→ Sobre o material:
1. Segundo a resenha de Pistas falsas, quantos contos há no livro?
2. Transcreva da resenha de Pistas falsas o trecho que começa em "por Adriane Garcia__" e vai até "para o acerto.".

→ Trecho do texto:

Pistas falsas, de José Eduardo Gonçalves

 


por Adriane Garcia__





Pistas falsas, de José Eduardo Gonçalves, é uma coletânea de narrativas breves, algumas das quais podendo ser classificadas como contos breves, micronarrativas ou microrrelatos. Nelas, a maestria do autor está em, principalmente, no tempo curto, conseguir desenhar um cenário, escolher aquilo que tem importância para a ambientação, enredo e a construção de personagens. Até mesmo as várias referências, deste que é um autor que lê muito, entram nos contos sem pedantismo, fluindo naturalmente nas narrativas. O conto, e seus derivados, sabemos, só tem vaga para o acerto.


Na era digital, observa-se um dinamismo das comunicações – o que não necessariamente significa eficiência. Há uma tendência que favorece a leitura das narrativas breves e brevíssimas, menores que um conto clássico (o tamanho para Edgar Allan Poe, “de meia hora a uma ou duas horas de leitura atenta”). A sociedade muda, mudando assim a literatura que produz e a sensibilidade na leitura. Um dos desafios da literatura, em tempos velozes, talvez seja o de, adaptando-se à leitura mais dinâmica, não ser superficial. Para além da brevidade, os contos breves e brevíssimos devem trazer narratividade e intertextualidade. O encadeamento da história é essencial, assim como o acesso aos conhecimentos – e sentidos – de quem lê, para que esse mundo prévio (uma coautoria) preencha as lacunas da narrativa e encontre as elipses, as entrelinhas, as sugestões, completando o texto com aquilo que não está escrito, mas está.


É assim, com uma dicção de frases econômicas, considerando a maximização dos elementos narrativos, que José Eduardo Gonçalves compõe os 53 contos de Pistas falsas. Em todos eles, maiores ou menores, há tensão, concisão e um suspense especial. Não o suspense que alivia com a descoberta no final, mas um suspense que se prolonga para o depois da leitura. Os narradores de Pistas falsas, maioria em primeira pessoa, conseguem de imediato a empatia do leitor, pois são complexos, humanos, fora de qualquer maniqueísmo, e seus destinos, em geral, deixam oculto o que ainda irá acontecer. É a leitora/leitor que deduz, imagina. Quem lê está convidado a um jogo que conhece bem, o da incerteza, pois a vida é esse devir do qual nada sabemos e é preciso conviver com a frustração de ter que adivinhar sem ser adivinho, de ter que deduzir por pistas que não necessariamente são o que interpretamos. Tudo pode acontecer.

→ Dados fornecidos:
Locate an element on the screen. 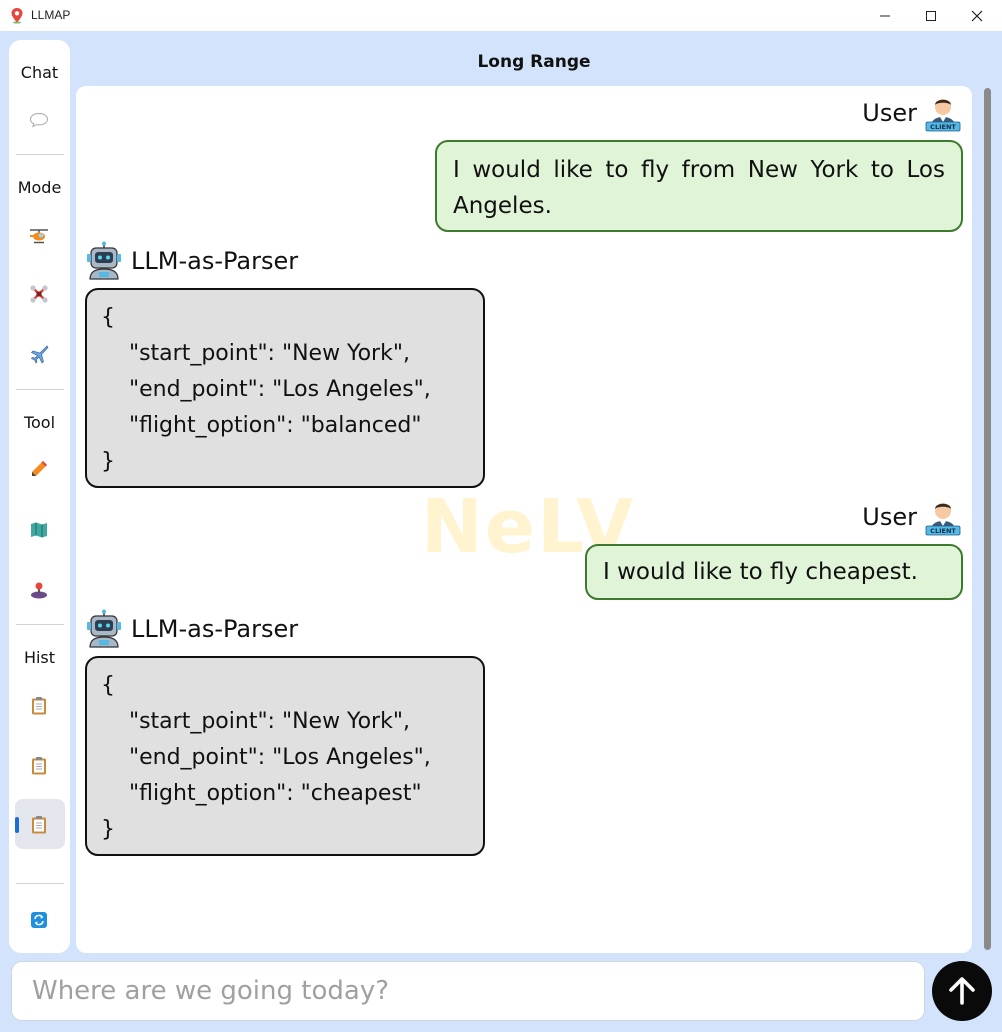 This screenshot has height=1032, width=1002. active-indicator is located at coordinates (17, 825).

→ Resultados por tarefa:
1. O livro tem 53 contos.

2.
por Adriane Garcia__





Pistas falsas, de José Eduardo Gonçalves, é uma coletânea de narrativas breves, algumas das quais podendo ser classificadas como contos breves, micronarrativas ou microrrelatos. Nelas, a maestria do autor está em, principalmente, no tempo curto, conseguir desenhar um cenário, escolher aquilo que tem importância para a ambientação, enredo e a construção de personagens. Até mesmo as várias referências, deste que é um autor que lê muito, entram nos contos sem pedantismo, fluindo naturalmente nas narrativas. O conto, e seus derivados, sabemos, só tem vaga para o acerto.